To avoid this side effect, you can split the query.
Code:
var raw = await db.Set<PersistedWorkflow>()
.Where(x => x.InstanceId == uid)
.Include(wf => wf.ExecutionPointers)
.ThenInclude(ep => ep.ExtensionAttributes)
.Include(wf => wf.ExecutionPointers)
.AsSplitQuery() // new line
.FirstOrDefaultAsync(cancellationToken);
Queries:
SELECT TOP(1)
[w].[PersistenceId],
[w].[CompleteTime],
[w].[CreateTime],
[w].[Data],
[w].[Description],
[w].[InstanceId],
[w].[NextExecution],
[w].[Reference],
[w].[Status],
[w].[Version],
[w].[WorkflowDefinitionId]
FROM [wfc].[Workflow] AS [w]
WHERE [w].[InstanceId] = {uid}
ORDER BY [w].[PersistenceId]
SELECT
[e0].[PersistenceId],
[e0].[AttributeKey],
[e0].[AttributeValue],
[e0].[ExecutionPointerId],
[t].[PersistenceId],
[e].[PersistenceId]
FROM (
SELECT TOP(1) [w].[PersistenceId]
FROM [wfc].[Workflow] AS [w]
WHERE [w].[InstanceId] = {uid}
) AS [t]
INNER JOIN [wfc].[ExecutionPointer] AS [e] ON [t].[PersistenceId] = [e].[WorkflowId]
INNER JOIN [wfc].[ExtensionAttribute] AS [e0] ON [e].[PersistenceId] = [e0].[ExecutionPointerId]
ORDER BY [t].[PersistenceId], [e].[PersistenceId]
SELECT
[e].[PersistenceId],
[e].[Active],
[e].[Children],
[e].[ContextItem],
[e].[EndTime],
[e].[EventData],
[e].[EventKey],
[e].[EventName],
[e].[EventPublished],
[e].[Id],
[e].[Outcome],
[e].[PersistenceData],
[e].[PredecessorId],
[e].[RetryCount],
[e].[Scope],
[e].[SleepUntil],
[e].[StartTime],
[e].[Status],
[e].[StepId],
[e].[StepName],
[e].[WorkflowId],
[t].[PersistenceId]
FROM (
SELECT TOP(1) [w].[PersistenceId]
FROM [wfc].[Workflow] AS [w]
WHERE [w].[InstanceId] = {uid}
) AS [t]
INNER JOIN [wfc].[ExecutionPointer] AS [e] ON [t].[PersistenceId] = [e].[WorkflowId]

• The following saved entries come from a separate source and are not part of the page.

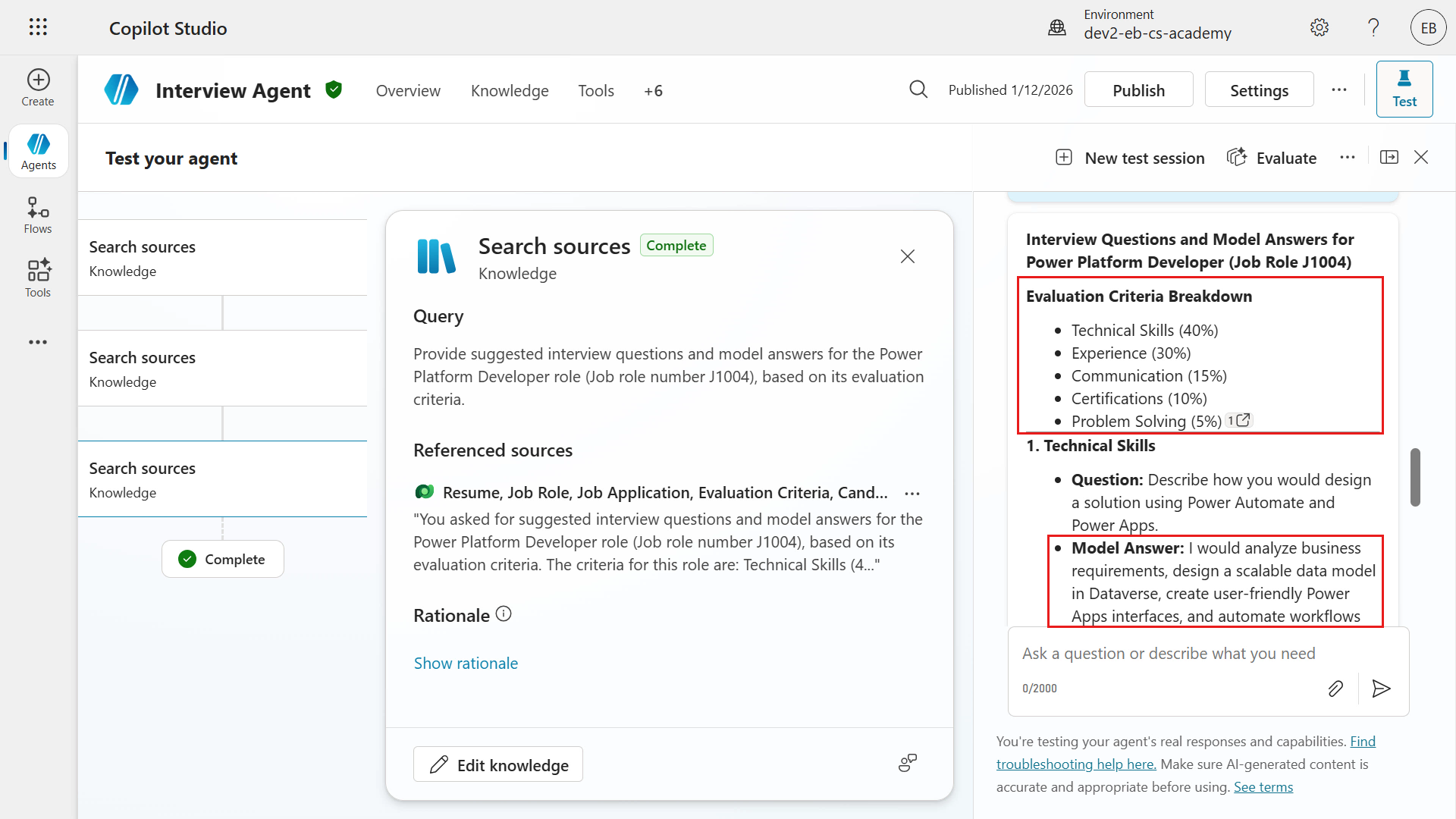Image resolution: width=1456 pixels, height=819 pixels.
Task: Switch to the Knowledge tab
Action: 510,91
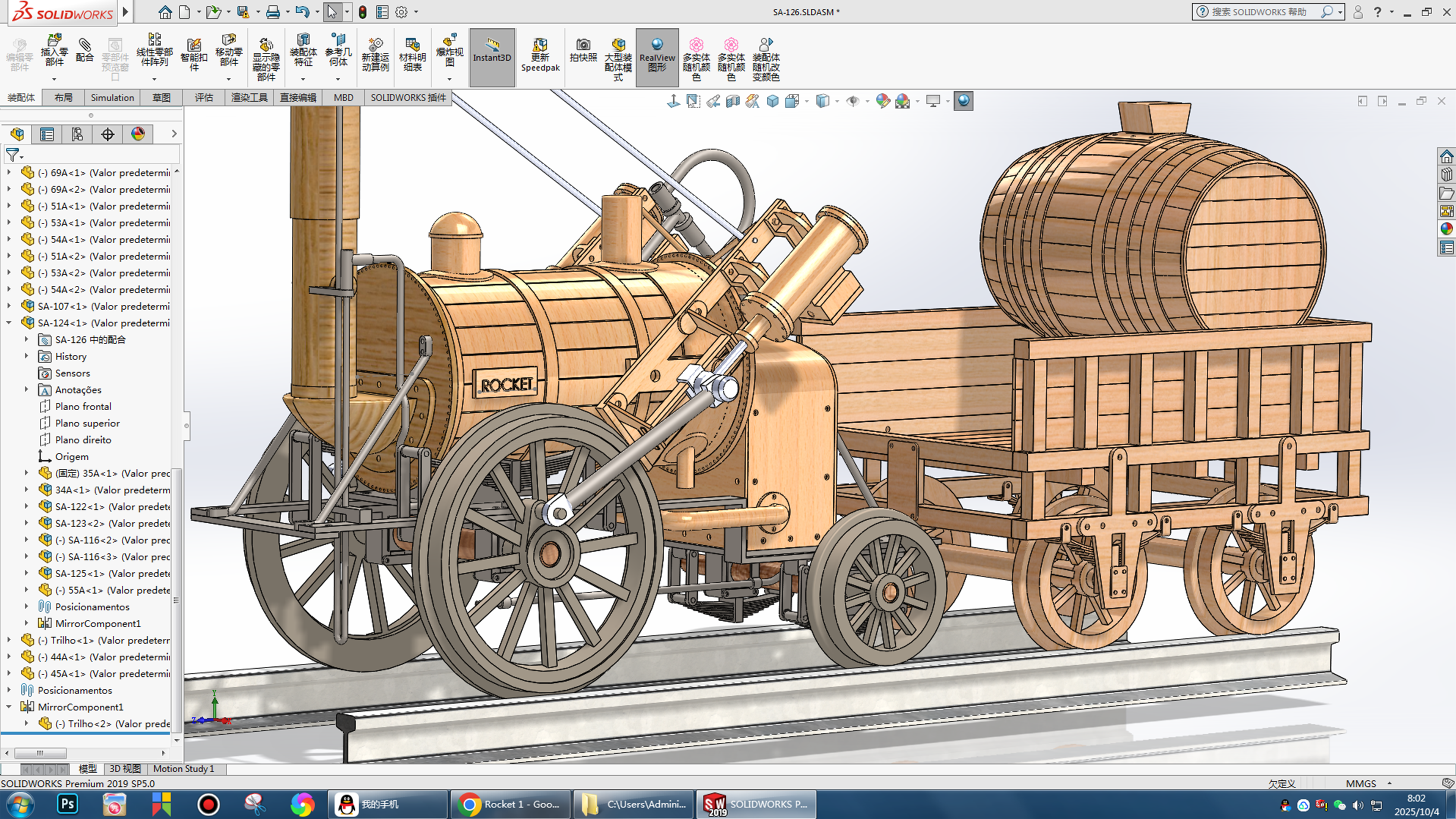Open the ConfigurationManager tab icon
The image size is (1456, 819).
tap(77, 134)
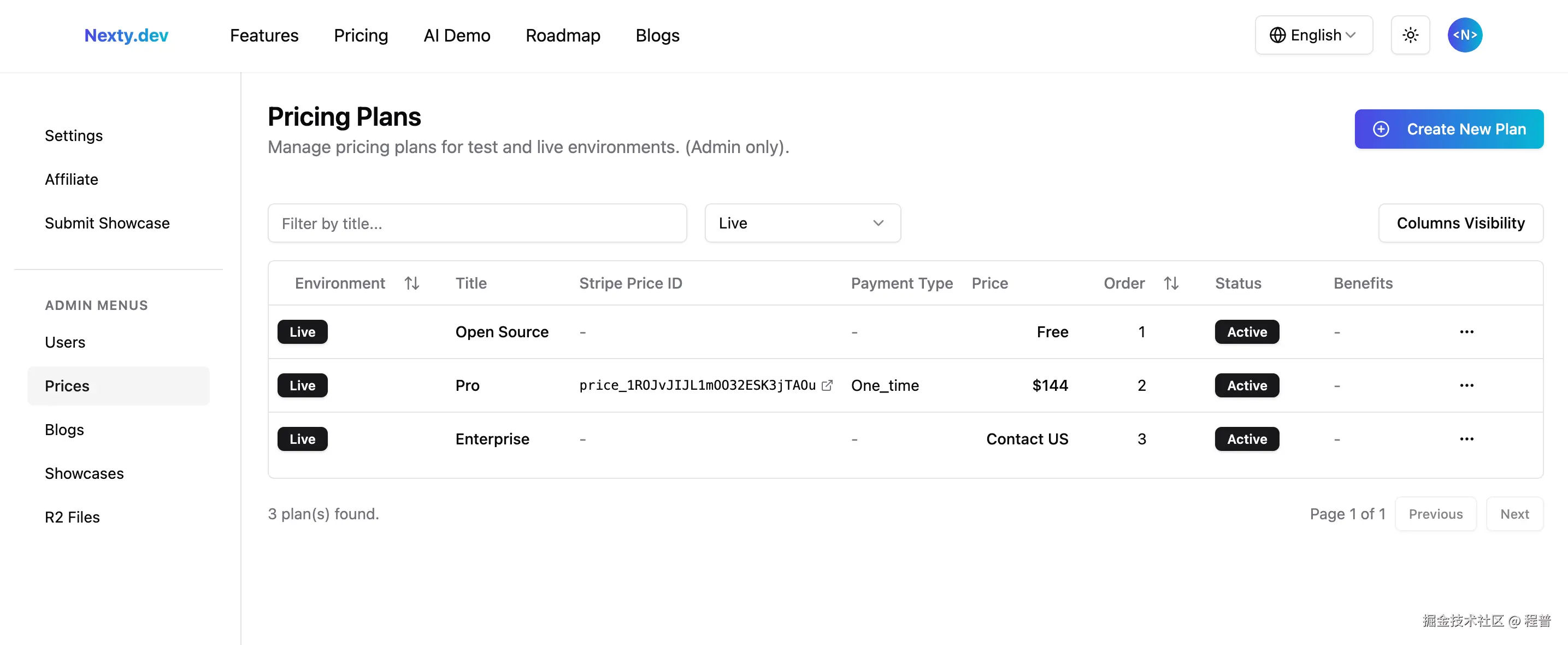Sort the table by the Order column
This screenshot has height=645, width=1568.
pos(1172,283)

ORDER BY [t].[PersistenceId], [e].[PersistenceId]
Test
From SSMS
[Data] size = 507kB;
Execution pointer count = 1000;
Impl | [Data] total size | Execution time |
---|---|---|
left join (current) | 507 000 kB | ~ 6m36s520ms |
split queries | 507kB | ~ 1s300ms |
From external source
Count - number of execution pointers;
DataSize - the size of the information in the Data column;
SingleQuery - single query (current impl);
SplitQuery - split queries;
BenchmarkDotNet=v0.13.5, OS=Windows 10 (10.0.19045.2965/22H2/2022Update)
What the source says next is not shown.